Here an extract of my (Scala) code (which was doing other things on top), I
have removed the irrelevant parts but without testing it, so it might not
work out of the box, nonetheless it should help you starting:
private def getEncodedVectorLookupTable(df: DataFrame,
featuresColName: String):
> Map[Long, String] = {
val meta = df.select(featuresColName)
> .schema.fields.head.metadata
> .getMetadata("ml_attr")
> .getMetadata("attrs")
>
/* REFLECTION START */
> val field = meta.getClass.getDeclaredField("map")

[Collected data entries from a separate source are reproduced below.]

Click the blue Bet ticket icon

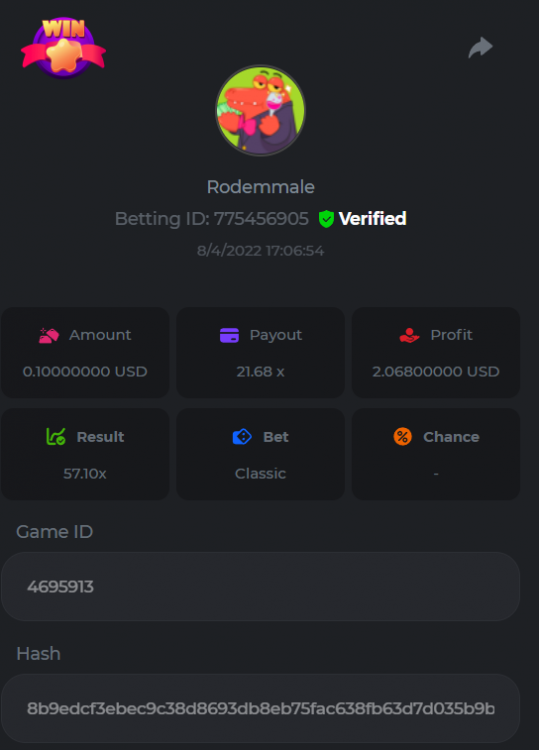(x=242, y=437)
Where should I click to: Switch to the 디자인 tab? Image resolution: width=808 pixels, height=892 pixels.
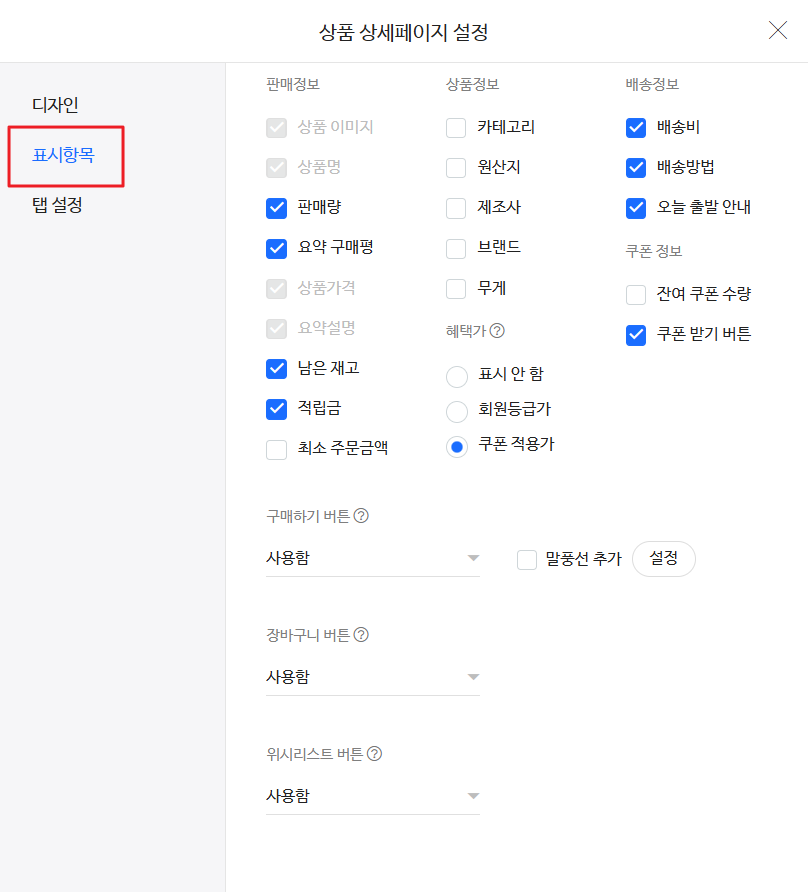click(x=55, y=105)

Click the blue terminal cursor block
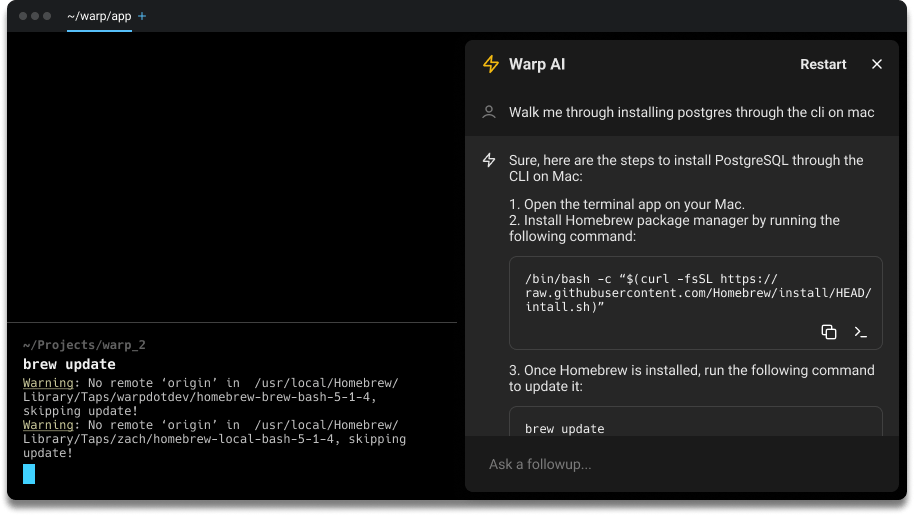coord(29,474)
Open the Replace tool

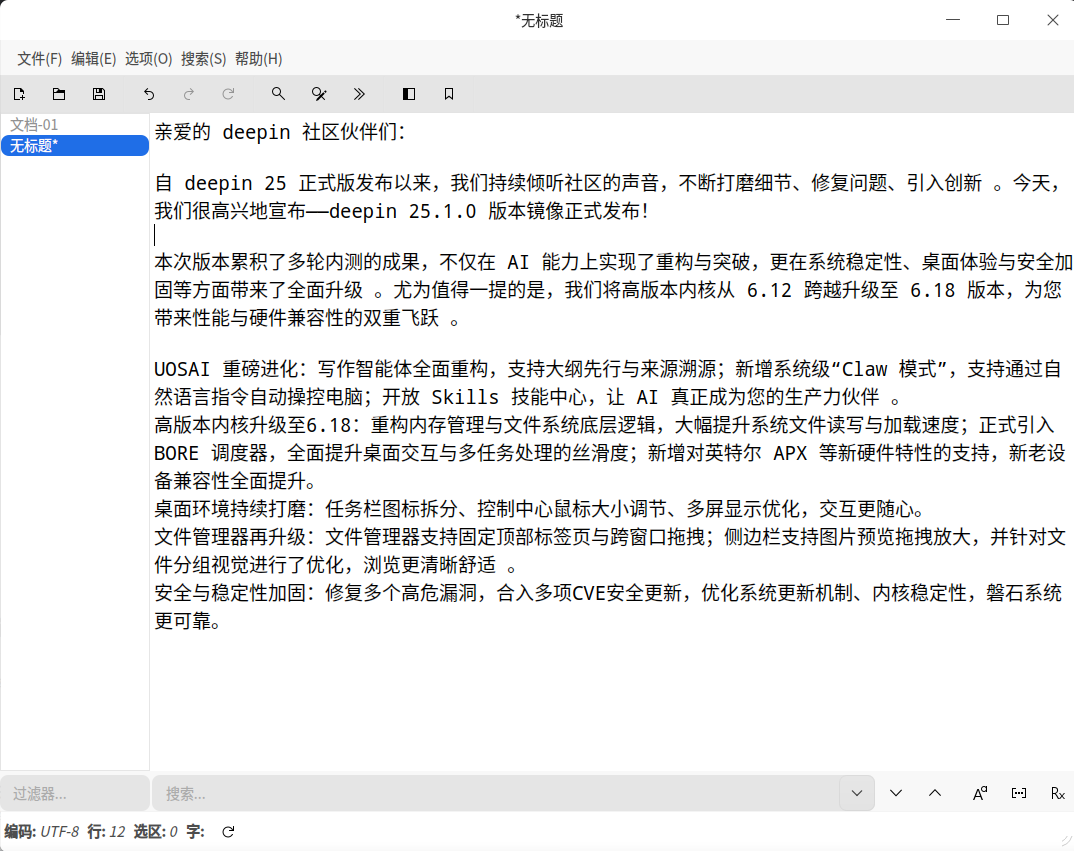coord(319,94)
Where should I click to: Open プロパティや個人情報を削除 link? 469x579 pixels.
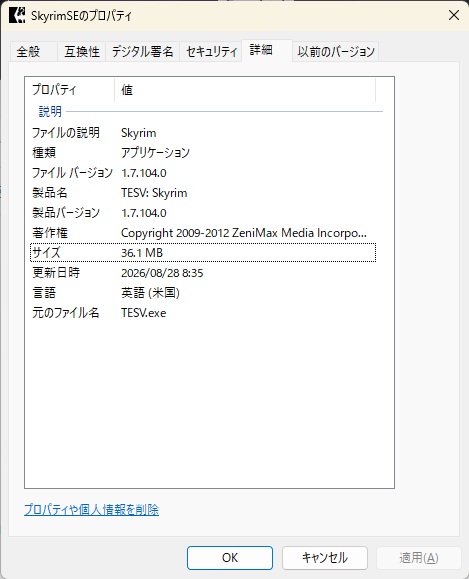(x=91, y=510)
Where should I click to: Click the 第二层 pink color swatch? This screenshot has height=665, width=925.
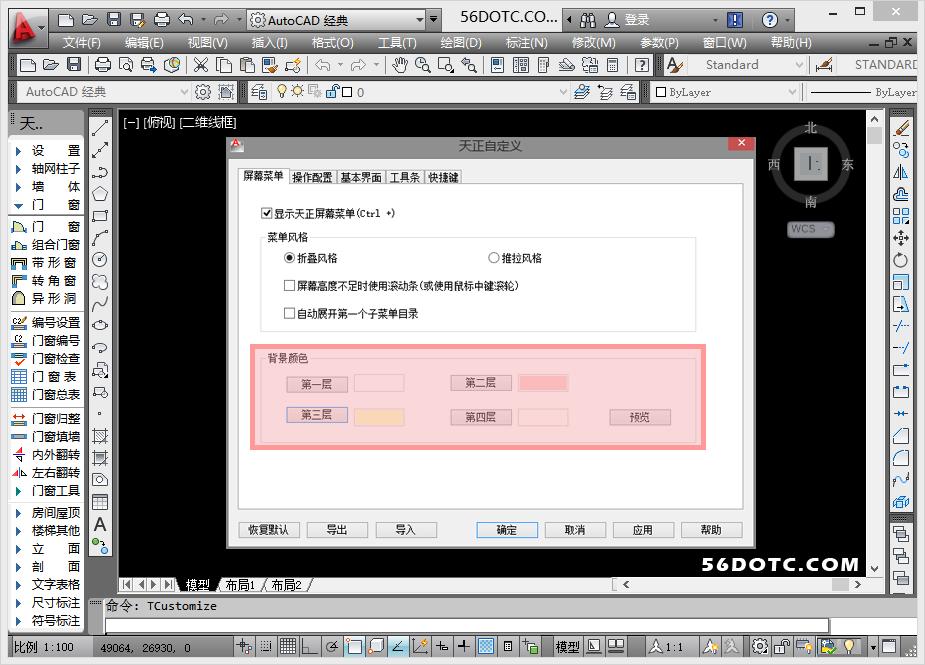[x=543, y=383]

> field.setAccessible(true)
> val keys = field.get(meta).asInstanceOf[Map[String, Any]].keySet
> field.setAccessible(false)
> /* REFLECTION END */
keys.flatMap(
> meta.getMetadataArray(_)
> .map(m => m.getLong("idx") -> m.getString("name"))
> ).toMap
}
It looks like there is some support now for achieving this, but I have
never tried it:
https://spark.apache.org/docs/latest/api/java/org/apache/spark/ml/r/RWrapperUtils.html
Best regards,
Alessandro
On Mon, 28 Oct 2019 at 21:01, Andrew Redd <[email protected]> wrote:
>
> Hi All!
>
> I'm performing an econometric analysis over several billion rows of data
> and would like to use the Pyspark SparkML implementation of linear
> regression. In the example below I'm trying to interact hour of day and
> month of year indicators. The StringIndexer documentation tells you what
> it's doing when it's one hot encoding string/factor columns (i.e. taking
> out the most/least common value or first/last when sorted alphabetically)

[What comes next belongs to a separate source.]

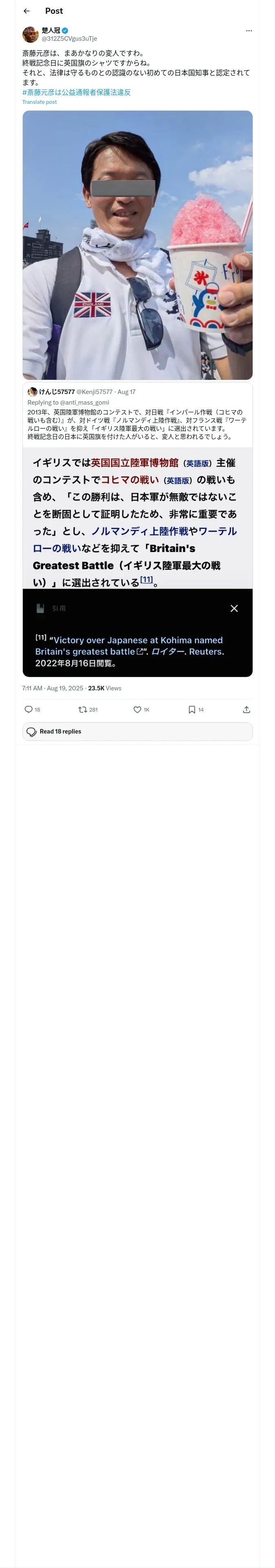The height and width of the screenshot is (1568, 275).
Task: Open 楚人冠 profile avatar
Action: click(x=31, y=34)
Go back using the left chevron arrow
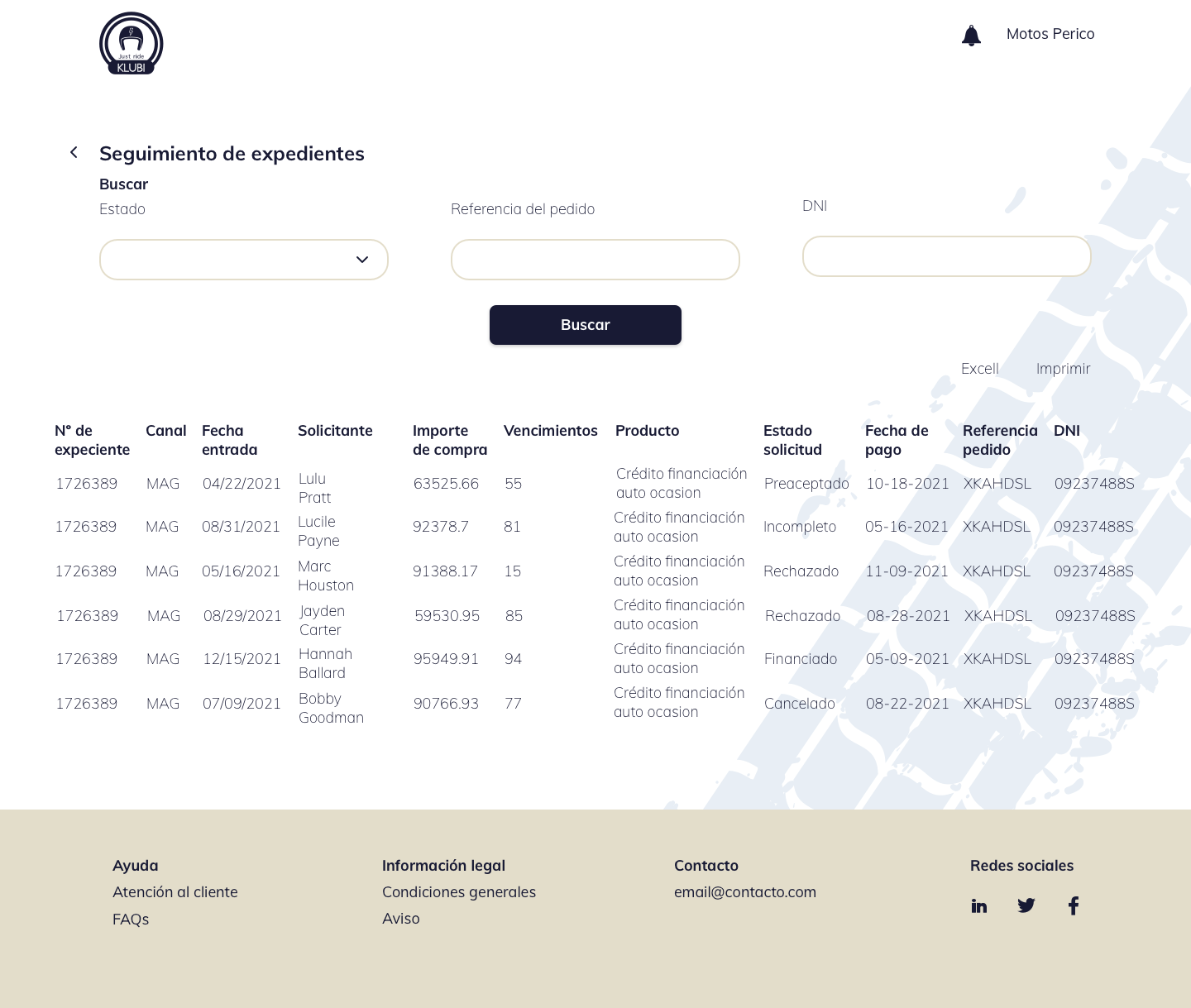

> but doesn't allow you to recover your coefficient names. This feels like
> such a general case that I must be missing something. How can I get my
> column names back post regression to map to coefficient values? Do I need
> to basically rebuild the RFormula logic in if this isn't already
> implemented? Would be happy to use a different Spark language (Scala/Java
> etc. ) if implemented there.
>
> Thanks in advance
>
> Andrew
>
> rform = RFormula(formula="log_outcome ~ log_treatment + hour_of_day +
> month_of_year + hour_of_day:month_of_year + additional_column",
> featuresCol="features",
> labelCol="label")
>
> rform_regression_input =
> rform.fit(regression_input).transform(regression_input)
>
> lr = LinearRegression(featuresCol='features',
> labelCol='label',
> solver='normal')
>
> lr_model = lr.fit(rform_regression_input)
> coefs = [ *lr_model.coefficients, lr_model.intercept]
>
> return pd.DataFrame(
> {"pvalues": lr_model.summary.pValues,
> "tvalues": lr_model.summary.tValues,
> "std_errs": lr_model.summary.coefficientStandardErrors,
> "coefs": coefs}
> )
>
>